It's fair to say the National Australia Bank Ltd (ASX: NAB) share price hasn't had a great run in 2020. In fact, the Aussie bank's shares have fallen 37.72% while the S&P/ASX 200 Index (ASX: XJO) is down 17.76% this year.
So, is the Aussie bank's share price in the buy zone or should you steer clear in 2020?
What's been happening to the NAB share price?
The ASX bank shares are under pressure this year amid the coronavirus pandemic. The public health response has forced Aussies to stay home and many businesses have shut down.
That's put pressure on the economy, Aussie households and corporate earnings. The big banks underpin the economy and could feel the blow of a recession harder than most. That has spooked investors in 2020 and sent the NAB share price falling lower.
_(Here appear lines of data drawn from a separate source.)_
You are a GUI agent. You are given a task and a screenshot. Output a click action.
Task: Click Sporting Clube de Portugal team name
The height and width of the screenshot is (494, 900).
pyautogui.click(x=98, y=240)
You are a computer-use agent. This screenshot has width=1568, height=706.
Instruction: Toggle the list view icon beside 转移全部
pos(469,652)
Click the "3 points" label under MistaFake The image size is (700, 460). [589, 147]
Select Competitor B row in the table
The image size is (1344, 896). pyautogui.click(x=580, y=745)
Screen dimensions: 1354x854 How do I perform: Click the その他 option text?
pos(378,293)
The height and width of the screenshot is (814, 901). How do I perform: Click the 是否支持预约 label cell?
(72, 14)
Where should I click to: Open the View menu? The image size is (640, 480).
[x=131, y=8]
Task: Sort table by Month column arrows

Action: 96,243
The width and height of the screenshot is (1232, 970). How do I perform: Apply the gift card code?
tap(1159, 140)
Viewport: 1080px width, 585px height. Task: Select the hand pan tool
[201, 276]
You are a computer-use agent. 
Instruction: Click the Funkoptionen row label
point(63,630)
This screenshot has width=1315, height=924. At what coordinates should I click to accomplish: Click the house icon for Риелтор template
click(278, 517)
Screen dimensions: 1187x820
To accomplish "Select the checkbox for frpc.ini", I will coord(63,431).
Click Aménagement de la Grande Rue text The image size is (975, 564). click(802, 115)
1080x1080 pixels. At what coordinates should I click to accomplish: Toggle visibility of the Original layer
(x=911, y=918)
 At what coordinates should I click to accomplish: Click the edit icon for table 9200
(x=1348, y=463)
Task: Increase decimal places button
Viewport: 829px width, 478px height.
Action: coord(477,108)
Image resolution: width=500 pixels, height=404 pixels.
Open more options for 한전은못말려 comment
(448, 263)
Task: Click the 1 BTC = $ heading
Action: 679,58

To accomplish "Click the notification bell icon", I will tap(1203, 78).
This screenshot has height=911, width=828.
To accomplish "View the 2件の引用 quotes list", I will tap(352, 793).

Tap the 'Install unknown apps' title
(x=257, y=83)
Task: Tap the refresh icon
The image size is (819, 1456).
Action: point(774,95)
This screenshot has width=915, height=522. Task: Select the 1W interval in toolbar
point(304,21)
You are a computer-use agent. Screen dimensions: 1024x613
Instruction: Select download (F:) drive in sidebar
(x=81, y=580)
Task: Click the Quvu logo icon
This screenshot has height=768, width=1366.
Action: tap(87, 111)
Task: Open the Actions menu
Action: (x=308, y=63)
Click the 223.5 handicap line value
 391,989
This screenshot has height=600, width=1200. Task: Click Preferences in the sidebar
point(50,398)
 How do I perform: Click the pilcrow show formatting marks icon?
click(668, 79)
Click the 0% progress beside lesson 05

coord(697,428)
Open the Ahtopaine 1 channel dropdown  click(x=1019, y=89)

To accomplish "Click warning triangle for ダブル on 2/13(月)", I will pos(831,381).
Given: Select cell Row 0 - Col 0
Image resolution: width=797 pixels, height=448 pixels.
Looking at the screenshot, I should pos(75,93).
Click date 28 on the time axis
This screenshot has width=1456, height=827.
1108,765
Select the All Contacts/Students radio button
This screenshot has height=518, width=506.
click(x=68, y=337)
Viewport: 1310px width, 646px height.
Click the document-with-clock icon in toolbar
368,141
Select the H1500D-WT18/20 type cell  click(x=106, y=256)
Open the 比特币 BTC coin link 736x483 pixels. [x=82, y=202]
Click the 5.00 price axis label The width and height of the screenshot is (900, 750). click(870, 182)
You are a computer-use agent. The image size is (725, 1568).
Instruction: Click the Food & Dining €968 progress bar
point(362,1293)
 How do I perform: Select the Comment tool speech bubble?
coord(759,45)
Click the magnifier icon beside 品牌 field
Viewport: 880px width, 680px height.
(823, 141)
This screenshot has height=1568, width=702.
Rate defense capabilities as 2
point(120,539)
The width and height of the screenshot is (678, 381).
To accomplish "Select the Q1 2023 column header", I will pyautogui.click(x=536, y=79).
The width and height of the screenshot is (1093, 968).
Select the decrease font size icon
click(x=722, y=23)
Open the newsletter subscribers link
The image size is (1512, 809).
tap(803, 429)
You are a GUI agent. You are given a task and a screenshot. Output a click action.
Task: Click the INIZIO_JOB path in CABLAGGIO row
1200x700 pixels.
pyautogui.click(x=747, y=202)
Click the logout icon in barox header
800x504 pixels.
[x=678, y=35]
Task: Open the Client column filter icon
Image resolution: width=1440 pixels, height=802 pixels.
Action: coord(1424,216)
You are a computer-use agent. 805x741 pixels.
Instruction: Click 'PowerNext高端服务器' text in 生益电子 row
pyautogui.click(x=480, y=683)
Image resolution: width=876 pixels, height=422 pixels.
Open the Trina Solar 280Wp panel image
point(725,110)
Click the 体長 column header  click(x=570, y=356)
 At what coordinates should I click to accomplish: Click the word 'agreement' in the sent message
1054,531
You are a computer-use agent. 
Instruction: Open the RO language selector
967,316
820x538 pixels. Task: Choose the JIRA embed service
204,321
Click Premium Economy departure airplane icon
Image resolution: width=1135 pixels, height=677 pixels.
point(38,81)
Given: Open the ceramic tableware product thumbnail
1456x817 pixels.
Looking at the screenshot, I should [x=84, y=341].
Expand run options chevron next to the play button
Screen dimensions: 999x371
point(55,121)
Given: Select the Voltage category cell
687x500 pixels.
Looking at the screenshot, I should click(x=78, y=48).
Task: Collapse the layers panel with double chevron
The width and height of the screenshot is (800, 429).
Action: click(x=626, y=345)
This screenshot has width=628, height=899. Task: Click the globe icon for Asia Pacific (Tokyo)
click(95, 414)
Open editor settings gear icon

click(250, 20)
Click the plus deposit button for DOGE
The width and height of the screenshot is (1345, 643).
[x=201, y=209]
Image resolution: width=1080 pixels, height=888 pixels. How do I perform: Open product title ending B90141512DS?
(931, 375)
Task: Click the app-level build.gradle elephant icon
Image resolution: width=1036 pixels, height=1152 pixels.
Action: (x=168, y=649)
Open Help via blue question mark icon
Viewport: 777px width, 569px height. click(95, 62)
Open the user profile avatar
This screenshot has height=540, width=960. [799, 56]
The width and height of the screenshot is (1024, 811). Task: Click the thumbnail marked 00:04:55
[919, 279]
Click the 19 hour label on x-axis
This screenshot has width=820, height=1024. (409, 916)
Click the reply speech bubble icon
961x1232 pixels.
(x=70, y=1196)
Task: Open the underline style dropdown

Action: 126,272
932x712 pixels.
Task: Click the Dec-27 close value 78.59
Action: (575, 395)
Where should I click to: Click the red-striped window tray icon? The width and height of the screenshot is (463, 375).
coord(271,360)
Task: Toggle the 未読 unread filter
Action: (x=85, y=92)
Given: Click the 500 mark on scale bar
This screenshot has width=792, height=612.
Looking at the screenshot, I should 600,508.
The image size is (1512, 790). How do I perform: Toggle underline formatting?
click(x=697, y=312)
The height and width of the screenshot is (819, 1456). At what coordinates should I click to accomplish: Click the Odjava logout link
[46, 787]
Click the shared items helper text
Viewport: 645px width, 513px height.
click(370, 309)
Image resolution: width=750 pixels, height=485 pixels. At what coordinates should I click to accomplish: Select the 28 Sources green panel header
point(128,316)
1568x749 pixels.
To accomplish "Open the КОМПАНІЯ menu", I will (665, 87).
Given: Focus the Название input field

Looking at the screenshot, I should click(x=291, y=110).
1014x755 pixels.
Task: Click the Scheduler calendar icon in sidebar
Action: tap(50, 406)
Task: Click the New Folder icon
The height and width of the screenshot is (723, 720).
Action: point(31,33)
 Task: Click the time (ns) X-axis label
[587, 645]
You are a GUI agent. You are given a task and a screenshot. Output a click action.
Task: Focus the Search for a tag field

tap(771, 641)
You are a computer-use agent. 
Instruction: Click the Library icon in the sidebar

NAB reported a $1,313 million half-year net profit and cash earnings of $1,436 million. That means the ASX bank's cash earnings slumped 51.4% on the prior period or 24.6% excluding notable items.
NAB also announced plans to raise up to $3.5 billion via a fully underwritten institutional share placement of $3 billion and a non-underwritten Share Purchase Plan (SPP) to raise approximately $500 million.
The bank raised the funds at $14.15 per share, which represented an 8.5% discount to its last close price. However, the NAB share price is now trading at $15.34 per share, so is it back in the buy zone?
Is the ASX bank back in the buy zone?
I think there's more uncertainty ahead for the ASX banks in 2020. While the government stimulus measures are helping to prop up the economy, there are question marks over what happens in September and beyond.
If restrictions continue to ease, we could see the NAB share price bounce back quickly. With the economy up and running, the economic burden on businesses and households could be eased quicker than expected.
I think NAB is a speculative buy in the current climate but could be a long-term success if you're willing to buy and hold.